The goal of our understanding of Conflict Resolution then should come from the perspective of "the other". This "other" according to Hobbes should have their wills placed under the dominion of the Commonwealth because in essence, "humans can not be trusted". We then as Christians must acknowledge that out of this belief proceeded modernity and as we continue to move towards post-modernity we be careful to understand that we see "the other" through our worldview and the lens which has been created through the social structure of what Hobbes has detailed above. This "Commonwealth" which Hobbes created is in fact the Roman state wrapped in a new package and presented to humanity as that which will bring the "peace" which we desire. The very peace which we desire can in fact create another system which will justify the suppression of ideas based upon our belief in a "universal umbrella of logic" which will define how we act towards anyone who may disagree with us. To quote Dietrich Bonhoeffer he stated,

"The mistake of Anglo-Saxon thought is the subordination of truth and justice to the ideal of peace. Indeed, such a view assumes that the very existence of peace is proof that truth and justice have prevailed. Yet such a view is illusory just to the extent that the peace that is the reality of the Gospel is identified with the peace based on violence. No peace is peace but that which comes through the forgiveness of sins. Only the peace of God preserves truth and justice. So “neither a static concept of peace (Anglo-Saxon thought) nor even a static concept of truth (the interpretation put forward by Hirsch and Althaus) comprehends the Gospel concept of peace in its troubled relationship to the concepts of truth and righteousness.”

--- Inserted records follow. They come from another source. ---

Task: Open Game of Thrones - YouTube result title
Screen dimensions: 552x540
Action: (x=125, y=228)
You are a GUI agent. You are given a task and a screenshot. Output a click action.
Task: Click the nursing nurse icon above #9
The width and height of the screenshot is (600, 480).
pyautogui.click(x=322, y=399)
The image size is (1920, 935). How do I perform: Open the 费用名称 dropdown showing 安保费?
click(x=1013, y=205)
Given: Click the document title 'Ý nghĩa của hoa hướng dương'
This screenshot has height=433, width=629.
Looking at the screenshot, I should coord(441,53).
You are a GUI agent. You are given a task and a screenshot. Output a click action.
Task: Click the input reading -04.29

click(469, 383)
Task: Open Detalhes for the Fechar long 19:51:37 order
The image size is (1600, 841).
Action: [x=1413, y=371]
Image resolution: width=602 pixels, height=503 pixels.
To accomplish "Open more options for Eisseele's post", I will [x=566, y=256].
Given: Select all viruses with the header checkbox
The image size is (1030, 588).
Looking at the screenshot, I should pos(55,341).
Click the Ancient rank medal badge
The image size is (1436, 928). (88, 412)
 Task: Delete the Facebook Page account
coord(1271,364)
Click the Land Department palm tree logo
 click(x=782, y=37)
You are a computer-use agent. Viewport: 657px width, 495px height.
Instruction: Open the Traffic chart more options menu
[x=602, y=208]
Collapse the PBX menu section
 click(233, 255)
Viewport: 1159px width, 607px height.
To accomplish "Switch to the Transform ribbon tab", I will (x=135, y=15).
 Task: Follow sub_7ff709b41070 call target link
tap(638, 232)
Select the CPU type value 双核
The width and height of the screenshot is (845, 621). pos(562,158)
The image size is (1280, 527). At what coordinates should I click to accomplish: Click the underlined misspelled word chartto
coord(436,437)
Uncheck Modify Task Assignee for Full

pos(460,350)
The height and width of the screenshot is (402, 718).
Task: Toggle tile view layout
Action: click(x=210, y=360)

What can not be missed in this concept of peace as quoted by Bonhoeffer is the fact that it was developed on the system of Hobbes', Leviathan which in reality is always extremely violent. So, peace gained at the expense of violence is never the goal of peace. This is what Rev. Jeremiah Wright has said which caused so much controversy. Those who have participated in the system of peace brought by Leviathan have lived fairly comfortably, making the kingdom of God fit into this so-called, "structure of peace". But to those whom were on the receiving end of Leviathan, they were consumed by the "breath of his nostrils"!

Hobbes himself was reacting towards the wars created by "passionate man", his answer was to subvert passionate man with a dominant state. The whole point of the Enlightenment was the develope a "unifying scientific rationale which will allow everyone to agree", but when that didn't work, the state was created as; Leviathan.